Who We Are
PickleGuide is a pickleball resource built by recreational players who got genuinely obsessed with the game and started writing about it. Not coaches with clipboards or sponsored athletes with gear deals. Players who show up at open play three or four times a week, lose matches they should have won, figure out why, and write about what they learned.
We started because the advice we kept finding online was either too basic to be useful or too technical to be practical. Instructional content written for beginners who already knew everything, or advanced theory that assumed you had twelve hours a week to drill. Most of us are somewhere in the middle, competitive enough to care about improving, real enough to have jobs and lives outside the court.
PickleGuide is for that middle. The player who wants to get better without turning pickleball into homework.
What We Believe
We believe the game improves most when advice is specific, honest, and grounded in what actually happens on recreational courts rather than what looks good in a drill video. We are not trying to turn anyone into a professional player. We are trying to help everyday players win more matches, enjoy the game more, and understand what is actually happening when something goes wrong.
We believe gear matters less than most players think and consistency matters more. We believe the mental side of doubles is as important as the technical side and almost nobody talks about it seriously. We believe the best pickleball advice sounds like something a knowledgeable friend would tell you, not a product manual.
Every article on this site is written from court experience first. We are not here to repeat what other sites have already said. We are here to write what we actually know from playing.
How We Work
Each writer on PickleGuide covers the areas of the game they know best from their own playing experience. Strategy, gear, mental game, doubles dynamics, technique. Every article goes through an editorial review before it is published to make sure it meets our standard for specificity and honesty. We do not publish advice we have not seen work on actual courts against actual players.
We do not accept paid placements or sponsored content. If we recommend something it is because we think it is genuinely worth your time, not because someone paid us to say so. Our only goal is to be the most honest and useful pickleball resource available for recreational players who take the game seriously.
Meet the Writers
The people behind PickleGuide are players first and writers second. Here is a bit about each of them and what they cover.
Olivia Pierce
Doubles Strategy and Mental Game
Olivia is a regular in competitive open play groups and has developed a reputation for noticing things on court that other players walk right past.
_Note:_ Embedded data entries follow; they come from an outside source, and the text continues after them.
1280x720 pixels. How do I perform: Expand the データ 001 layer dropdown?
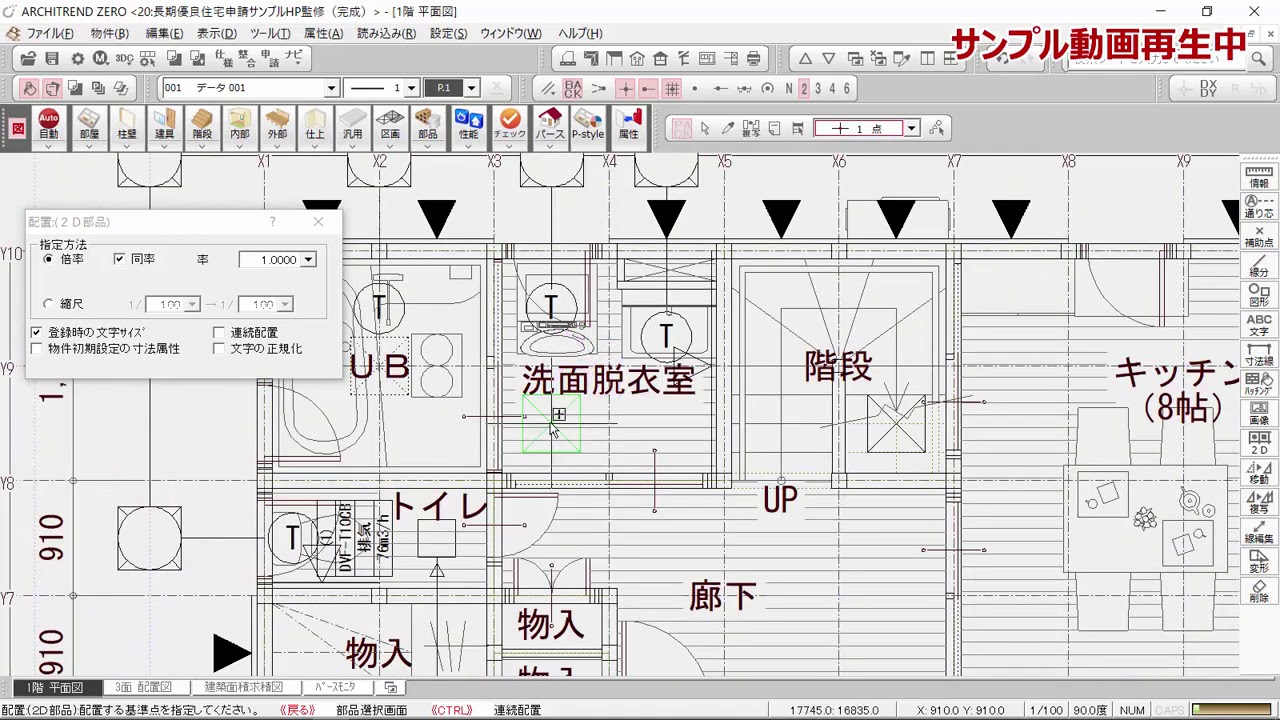(330, 88)
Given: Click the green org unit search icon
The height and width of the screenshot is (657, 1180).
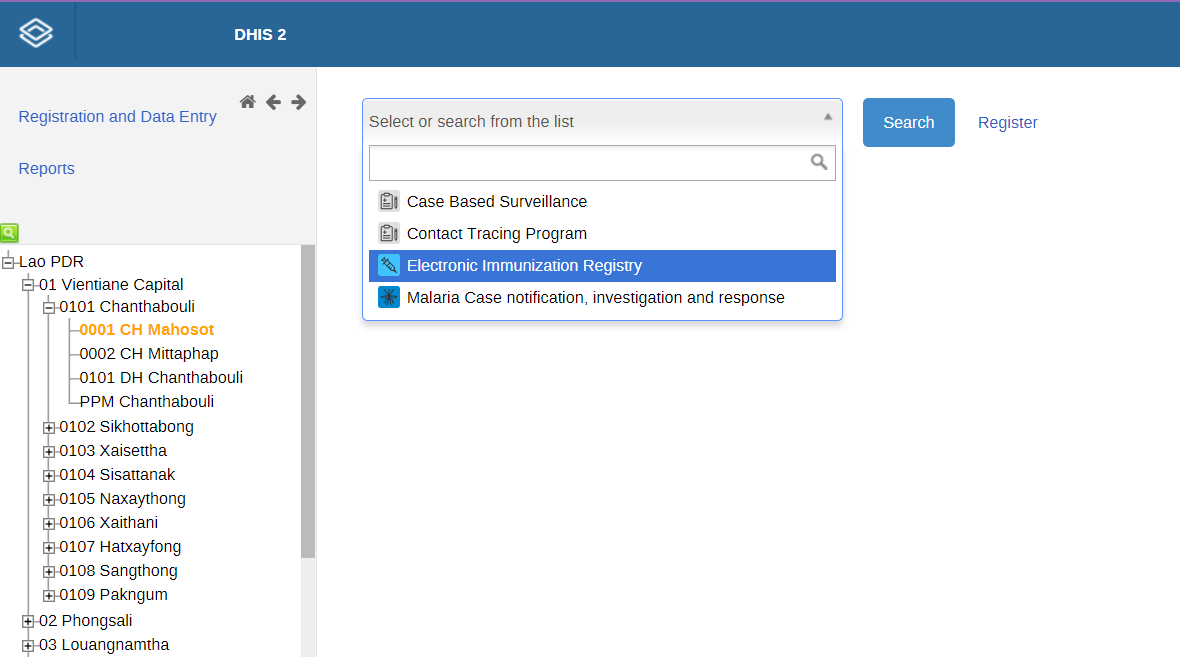Looking at the screenshot, I should click(9, 233).
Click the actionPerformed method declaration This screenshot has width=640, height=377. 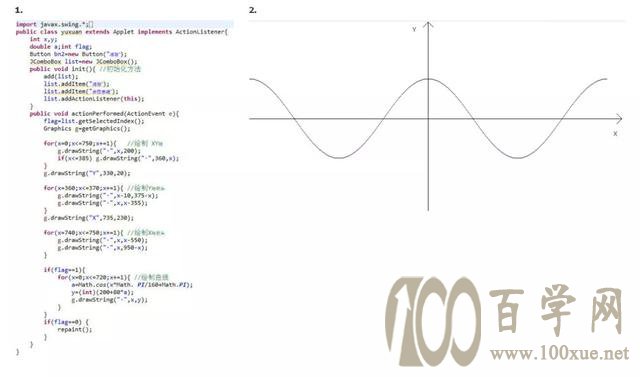(x=104, y=114)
She pays close attention to partner communication, momentum shifts, and how pressure changes shot selection across a match. Her articles focus on the mental and relational side of doubles, the things that separate players who understand what is happening from players who are just reacting to it. If you have ever wondered why a dink rally felt different at 9-9 than it did at 5-3, Olivia has probably already written about it.
Mason Bennett
Technique and Drills
Mason came to pickleball from a recreational tennis background and has spent the years since breaking down why certain shots work and others do not. He writes practical how-to guides focused on mechanics, contact points, footwork, and deliberate practice. His philosophy is simple: most players improve faster by doing fewer things better, and the paddle has nothing to do with it. If you want to know exactly what your body and paddle should be doing on a third shot drop or a reset under pressure, Mason is the one to read.
Ryan Turner
Strategy and Game Evolution
Ryan plays three or four times a week at his local community courts and has been hooked on pickleball since 2020. He writes about strategy, positioning, and the bigger patterns that explain why certain players consistently win. His articles tend to ask why something works rather than just describing what it looks like, which makes them particularly useful for players who want to understand the game rather than just play it. When he is not on court he is usually rewatching rallies in his head wondering why that speed up worked.
Samantha Caldwell
Open Play Strategy and Competitive Rec Play
Samantha is a student of open play culture. After logging hundreds of recreational matches, she became fascinated by why some players consistently win without relying on flashy power. She writes about the real-world strategy that actually plays out at public courts: kitchen battles, partner dynamics, shot decisions under pressure, and the habits that separate 3.5 players from 4.0 players. Her goal is to help competitive recreational players win more games without turning pickleball into a science experiment.
Ethan Collins
Gear and Equipment
Ethan has tested more paddles than he is comfortable admitting and writes about gear the way most players wish someone would: honestly, without the marketing, and with realistic expectations about what equipment actually does and does not change. He covers paddles, grips, shoes, and anything else recreational players spend money on wondering if it will help. His core belief is that the right gear supports your game rather than replacing practice. If you want a straight answer about whether a paddle upgrade is worth it, Ethan will give you one.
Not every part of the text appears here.